Turns out that katakuriko, or 片栗粉, means potato starch.

Eh?

Potato starch?

But potato is じゃが芋 (jagaimo)… How did potato starch become 片栗粉?

So I did my research. Not that I have to look far though, because the second definition listed for 片栗粉 is ‘starch of dogtooth violet’. And sure enough, 片栗 is dogtooth violet (Erythronium japonicum). So… What’s a ‘dogtooth violet’, and how did dogtooth violet starch become potato starch?

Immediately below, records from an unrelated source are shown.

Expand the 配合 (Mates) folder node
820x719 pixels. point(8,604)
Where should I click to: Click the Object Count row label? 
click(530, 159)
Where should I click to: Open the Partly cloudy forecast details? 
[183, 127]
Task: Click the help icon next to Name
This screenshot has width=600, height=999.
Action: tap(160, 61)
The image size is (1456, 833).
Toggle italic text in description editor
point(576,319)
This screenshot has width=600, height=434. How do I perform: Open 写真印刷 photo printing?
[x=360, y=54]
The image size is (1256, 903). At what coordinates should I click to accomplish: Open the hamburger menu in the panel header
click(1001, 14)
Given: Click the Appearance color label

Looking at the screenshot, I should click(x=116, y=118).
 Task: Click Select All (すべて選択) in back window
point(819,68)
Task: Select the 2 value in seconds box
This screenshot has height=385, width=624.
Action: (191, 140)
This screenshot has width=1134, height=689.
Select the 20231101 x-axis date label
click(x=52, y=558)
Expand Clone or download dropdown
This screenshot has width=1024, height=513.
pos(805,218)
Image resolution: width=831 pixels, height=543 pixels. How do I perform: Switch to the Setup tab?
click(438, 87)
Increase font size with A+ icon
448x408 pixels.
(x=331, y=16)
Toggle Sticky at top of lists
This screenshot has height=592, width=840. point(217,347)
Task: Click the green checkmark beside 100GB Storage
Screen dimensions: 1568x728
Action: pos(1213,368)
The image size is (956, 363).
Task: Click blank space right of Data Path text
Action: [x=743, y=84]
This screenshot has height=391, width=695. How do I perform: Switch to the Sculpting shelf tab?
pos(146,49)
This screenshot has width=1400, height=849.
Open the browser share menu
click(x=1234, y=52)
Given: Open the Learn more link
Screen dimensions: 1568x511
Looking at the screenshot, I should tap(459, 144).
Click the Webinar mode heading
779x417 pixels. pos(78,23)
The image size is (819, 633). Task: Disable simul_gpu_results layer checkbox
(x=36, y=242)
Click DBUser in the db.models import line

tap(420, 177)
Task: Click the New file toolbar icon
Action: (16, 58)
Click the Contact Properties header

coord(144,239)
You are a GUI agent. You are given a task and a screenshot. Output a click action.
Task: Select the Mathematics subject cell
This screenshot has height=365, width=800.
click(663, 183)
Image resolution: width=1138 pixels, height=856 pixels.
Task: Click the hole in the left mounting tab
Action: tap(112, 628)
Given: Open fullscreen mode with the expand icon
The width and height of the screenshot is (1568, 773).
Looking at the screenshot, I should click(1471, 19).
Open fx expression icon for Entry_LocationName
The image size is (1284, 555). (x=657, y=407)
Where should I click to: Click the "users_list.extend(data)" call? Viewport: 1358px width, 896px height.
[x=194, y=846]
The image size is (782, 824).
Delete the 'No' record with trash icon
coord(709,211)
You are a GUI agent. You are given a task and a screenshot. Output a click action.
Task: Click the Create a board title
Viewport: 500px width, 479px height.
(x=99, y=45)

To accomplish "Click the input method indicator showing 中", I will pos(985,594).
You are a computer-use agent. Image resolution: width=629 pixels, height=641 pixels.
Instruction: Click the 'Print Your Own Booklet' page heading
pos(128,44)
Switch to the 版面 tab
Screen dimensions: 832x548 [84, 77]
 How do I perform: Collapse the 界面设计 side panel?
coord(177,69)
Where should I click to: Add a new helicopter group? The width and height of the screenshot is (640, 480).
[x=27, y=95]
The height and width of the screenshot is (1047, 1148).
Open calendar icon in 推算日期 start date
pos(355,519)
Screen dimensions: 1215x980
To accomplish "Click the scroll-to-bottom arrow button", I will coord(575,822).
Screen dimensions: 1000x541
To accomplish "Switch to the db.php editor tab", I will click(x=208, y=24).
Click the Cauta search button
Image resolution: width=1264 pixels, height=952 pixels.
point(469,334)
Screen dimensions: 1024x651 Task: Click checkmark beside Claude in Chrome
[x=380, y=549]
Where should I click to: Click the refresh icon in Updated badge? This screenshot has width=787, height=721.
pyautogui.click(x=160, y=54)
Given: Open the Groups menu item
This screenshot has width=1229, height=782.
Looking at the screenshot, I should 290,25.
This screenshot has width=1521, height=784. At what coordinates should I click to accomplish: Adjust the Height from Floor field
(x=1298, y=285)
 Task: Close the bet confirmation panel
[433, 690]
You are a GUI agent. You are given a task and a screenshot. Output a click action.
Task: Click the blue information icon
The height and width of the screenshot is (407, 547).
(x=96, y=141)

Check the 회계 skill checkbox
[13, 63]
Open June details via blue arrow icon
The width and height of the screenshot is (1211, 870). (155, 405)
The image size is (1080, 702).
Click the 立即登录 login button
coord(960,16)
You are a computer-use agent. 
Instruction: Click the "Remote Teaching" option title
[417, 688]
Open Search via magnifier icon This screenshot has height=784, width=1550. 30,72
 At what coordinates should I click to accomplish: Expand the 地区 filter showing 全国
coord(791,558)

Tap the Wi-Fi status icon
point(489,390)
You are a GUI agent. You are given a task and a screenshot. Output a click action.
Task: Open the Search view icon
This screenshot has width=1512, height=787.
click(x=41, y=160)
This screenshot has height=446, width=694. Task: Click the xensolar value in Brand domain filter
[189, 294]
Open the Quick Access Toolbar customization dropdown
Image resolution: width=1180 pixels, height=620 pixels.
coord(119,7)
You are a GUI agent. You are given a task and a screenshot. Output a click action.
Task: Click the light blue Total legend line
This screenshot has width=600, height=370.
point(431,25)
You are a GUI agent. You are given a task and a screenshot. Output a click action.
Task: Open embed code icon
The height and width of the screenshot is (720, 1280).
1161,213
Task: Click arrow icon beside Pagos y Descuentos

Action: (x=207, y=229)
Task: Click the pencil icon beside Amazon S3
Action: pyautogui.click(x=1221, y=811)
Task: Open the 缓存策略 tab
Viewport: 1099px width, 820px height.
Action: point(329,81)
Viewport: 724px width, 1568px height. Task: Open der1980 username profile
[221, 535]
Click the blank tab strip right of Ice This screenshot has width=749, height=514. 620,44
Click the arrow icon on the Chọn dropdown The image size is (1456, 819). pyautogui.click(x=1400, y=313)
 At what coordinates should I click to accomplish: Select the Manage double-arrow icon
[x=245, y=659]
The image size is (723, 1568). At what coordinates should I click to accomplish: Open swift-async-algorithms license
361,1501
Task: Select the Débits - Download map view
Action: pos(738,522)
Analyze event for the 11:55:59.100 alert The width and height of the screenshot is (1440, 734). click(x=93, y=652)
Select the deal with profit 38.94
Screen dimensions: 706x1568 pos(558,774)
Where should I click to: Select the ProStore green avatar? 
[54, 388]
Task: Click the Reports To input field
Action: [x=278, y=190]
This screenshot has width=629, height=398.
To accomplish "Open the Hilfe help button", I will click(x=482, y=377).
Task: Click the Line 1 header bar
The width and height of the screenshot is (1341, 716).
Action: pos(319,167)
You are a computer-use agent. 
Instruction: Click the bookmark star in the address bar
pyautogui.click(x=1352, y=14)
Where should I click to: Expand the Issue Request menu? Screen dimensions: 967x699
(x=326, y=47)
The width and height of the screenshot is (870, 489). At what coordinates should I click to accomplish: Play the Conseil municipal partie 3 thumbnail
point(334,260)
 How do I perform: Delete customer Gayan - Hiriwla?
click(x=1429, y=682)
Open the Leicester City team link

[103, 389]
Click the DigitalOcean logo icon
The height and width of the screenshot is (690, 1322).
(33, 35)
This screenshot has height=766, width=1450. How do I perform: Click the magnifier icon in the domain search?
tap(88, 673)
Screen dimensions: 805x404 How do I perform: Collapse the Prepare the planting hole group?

Thankfully, helpful google is on hand to answer the question.

Dogtooth violet

The dogtooth violet.
Photo by JM Planchon – Own work (Photo perso), CC BY-SA 3.0, https://commons.wikimedia.org/w/index.php?curid=4754615

Dogtooth violet, or more specifically Erythronium japonicum, is a hardly spring flowering plant with pink flowers.

Erythronium japonicum

Erythronium japonicum Photo by Kropsoq (Own work) [GFDL (http://www.gnu.org/copyleft/fdl.html), CC-BY-SA-3.0 (http://creativecommons.org/licenses/by-sa/3.0/), CC BY-SA 2.5 (http://creativecommons.org/licenses/by-sa/2.5) or CC BY-SA 2.1 jp (http://creativecommons.org/licenses/by-sa/2.1/jp/deed.en)], via Wikimedia Commons

In the past, the bulb of this wild plant is used to make starch, hence the term katakuriko 片栗粉, which literally means dogtooth violet flour. However, owing to the low quantity and availability, potatoes have come to replace the ingredient used for making flour. The name more or less stuck however, and 片栗粉 has evolved to mean potato starch.